Shim sets - already on their way to our Amazon web store.  ZT-KIT-00309(01)

Shim sets - already on their way to our Amazon web store.  ZT-KIT-00309(01)


2)  On the recommendation from the team at MatterHackers, we have been gluing the ball joint arms to eliminate another source of potential inaccuracy in the printer's construction.  Up until now, we have been performing a 100% inspection on the arms after gluing using the same gluing fixture as a go/no-go gauge; we slip the glued arm back onto the fixture and note the amount of resistance it takes to put the arm back on.  Anything that drags on the arm gluing fixture, we reject.

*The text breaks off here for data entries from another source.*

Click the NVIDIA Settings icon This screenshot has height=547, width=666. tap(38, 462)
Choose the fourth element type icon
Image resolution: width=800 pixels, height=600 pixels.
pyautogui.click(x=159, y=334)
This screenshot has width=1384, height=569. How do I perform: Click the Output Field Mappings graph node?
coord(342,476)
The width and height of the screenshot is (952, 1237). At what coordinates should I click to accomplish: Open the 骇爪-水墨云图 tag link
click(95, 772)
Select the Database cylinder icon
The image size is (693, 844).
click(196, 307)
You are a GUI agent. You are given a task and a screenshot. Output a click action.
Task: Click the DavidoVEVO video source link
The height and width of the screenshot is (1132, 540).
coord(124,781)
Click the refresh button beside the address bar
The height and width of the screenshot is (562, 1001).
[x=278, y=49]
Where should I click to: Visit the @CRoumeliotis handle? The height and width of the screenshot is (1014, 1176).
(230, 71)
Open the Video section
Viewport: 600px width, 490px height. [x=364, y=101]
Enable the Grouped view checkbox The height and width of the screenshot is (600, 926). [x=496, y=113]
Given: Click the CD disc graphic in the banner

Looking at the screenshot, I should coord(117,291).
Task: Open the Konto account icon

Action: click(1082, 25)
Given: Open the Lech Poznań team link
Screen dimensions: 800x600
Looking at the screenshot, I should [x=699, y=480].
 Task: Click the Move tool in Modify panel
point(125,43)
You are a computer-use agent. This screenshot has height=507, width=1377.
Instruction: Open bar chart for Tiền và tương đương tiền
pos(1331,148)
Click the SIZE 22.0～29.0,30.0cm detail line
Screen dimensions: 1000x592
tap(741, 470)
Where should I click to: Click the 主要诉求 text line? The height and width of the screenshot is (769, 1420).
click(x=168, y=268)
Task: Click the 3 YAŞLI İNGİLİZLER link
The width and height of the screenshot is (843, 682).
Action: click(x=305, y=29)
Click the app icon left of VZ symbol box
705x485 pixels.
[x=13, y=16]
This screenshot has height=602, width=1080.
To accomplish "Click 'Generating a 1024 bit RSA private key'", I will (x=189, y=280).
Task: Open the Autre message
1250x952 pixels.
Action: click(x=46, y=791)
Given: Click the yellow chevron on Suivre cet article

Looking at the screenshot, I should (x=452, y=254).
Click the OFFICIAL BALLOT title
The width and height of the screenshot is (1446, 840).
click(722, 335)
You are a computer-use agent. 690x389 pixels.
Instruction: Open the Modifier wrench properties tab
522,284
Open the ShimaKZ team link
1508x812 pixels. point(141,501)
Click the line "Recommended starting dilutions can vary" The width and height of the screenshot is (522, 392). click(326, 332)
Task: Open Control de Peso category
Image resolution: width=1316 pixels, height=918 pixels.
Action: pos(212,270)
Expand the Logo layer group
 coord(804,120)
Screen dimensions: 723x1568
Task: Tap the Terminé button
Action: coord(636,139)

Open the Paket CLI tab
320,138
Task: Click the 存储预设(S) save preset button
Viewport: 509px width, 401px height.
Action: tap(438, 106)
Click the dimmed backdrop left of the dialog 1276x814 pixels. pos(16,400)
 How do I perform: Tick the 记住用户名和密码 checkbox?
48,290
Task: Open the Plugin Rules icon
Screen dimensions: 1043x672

However, we wanted to really see how well we are doing with the gluing operation.  So I designed up a new fixture for *really* measuring the center-to-center distance on the ball joint.  As the parts have lots of ball bearings and can free rotate, it can be quite difficult to get an accurate reading.  Our fixture rides on a linear rail guide and uses a spring to apply the same amount of force on the swing arm being measured every time to ensure accuracy. We then coupled this to a Mitutoyo dial indicator and tapped into the digital readout; now, our 100% inspection also allows us to see just how far we deviate from the 300mm center-to-center distance that's programmed into the firmware.

Furthermore, since we are doing 100% inspection, we can bin the arms based on where they fall on the bell curve.  Our arms are now binned in 0.1mm increment; majority of the arms are within +0.05mm to +0.15mm of 300mm.  The full set of data can be found here.

One of the things that had really surprised me is just how precise the ball joint linkage have to be in order to build an accurate machine.  Getting this fixture in place will give us better insight into our gluing processes, as well as help us understand how inaccuracies in the ball joint arm length translates to performance issues in the real world with the printer.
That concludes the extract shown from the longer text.